This guide is about creating online products that sell leads. In order to design and market these products in compliance with the GDPR, we have defined the following points in cooperation with our legal team. Please note these carefully to ensure that the rights of data subjects are protected and that your product complies with the legal requirements.
1. Consent of the data subjects
Steps for obtaining and proving consent:
Create consent forms: Create clear and understandable consent forms that explain the purpose of data collection and processing.
Obtain consent: Explicit consent must be obtained from the data subject before processing personal data. This can be done by ticking a box, a signature or by express consent in electronic form.
Proof of consent: Document the consent process carefully. Store proof of consent in a secure database so that it can be presented if required.
2. Transparency
Steps to ensure transparency:
Privacy policy: create and publish an easily accessible privacy policy on your website. This should include:
Who collects the data (name and contact information of the company)
The purpose for which the data is collected and processed
To whom the data is passed on
The rights of the data subjects (e.g. right of access, right to rectification, erasure, data portability)
Communicate consent processes clearly: Make sure data subjects understand what they are authorizing with their consent. Use simple and clear language.
Right of withdrawal: Inform users that they can withdraw their consent at any time and explain the process for doing so.
3. Purpose limitation
Steps to comply with purpose limitation:
Purpose specification: Clearly define the purpose for which the personal data is collected. Ensure that this purpose is stated in the declaration of consent.
Purpose limitation: Use the collected data exclusively for the stated purpose. If a new use of the data is planned, obtain new consent from the data subjects.

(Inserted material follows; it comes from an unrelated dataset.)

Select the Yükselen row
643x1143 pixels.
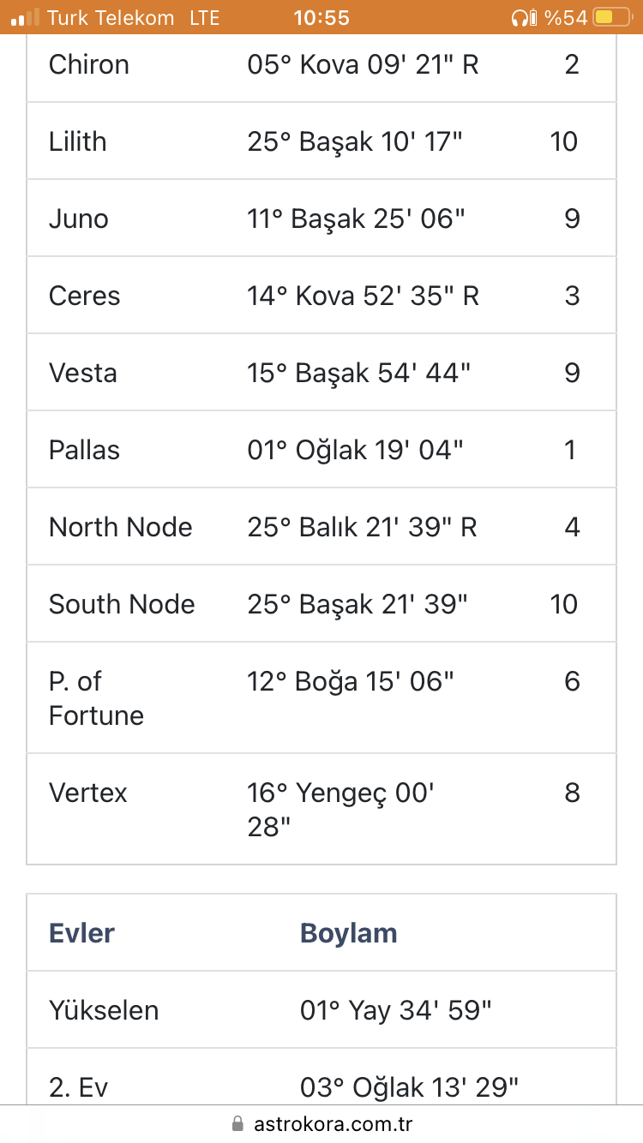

Data minimization: Only collect and process the data that is absolutely necessary for the stated purpose.
4. Data security
Steps to ensure data security:
Implement security measures: Use technical and organizational measures to protect the data from unauthorized access, loss or destruction. These include:
Encryption of data during transmission and storage
Use of firewalls and antivirus software
Regular security updates and checks
Access controls: Ensure that only authorized employees have access to personal data.
Report data breaches: Implement a process to quickly detect and report data breaches to the relevant supervisory authority and data subjects.
5. Documentation
Steps to document data protection measures:
Consent documentation: maintain a record of consents that includes the details of the consent (date, purpose, scope) and the identity of the data subject.
Record of processing activities: Create and maintain a record of all processing activities that meets the requirements of the GDPR.
Evidence of compliance: Document all measures taken to comply with the GDPR, including training, data protection policies and risk assessments carried out.
Concluding remarks
By carefully following and implementing these steps, you can ensure that your online product where leads are sold complies with the requirements of the GDPR and that the rights of data subjects are protected.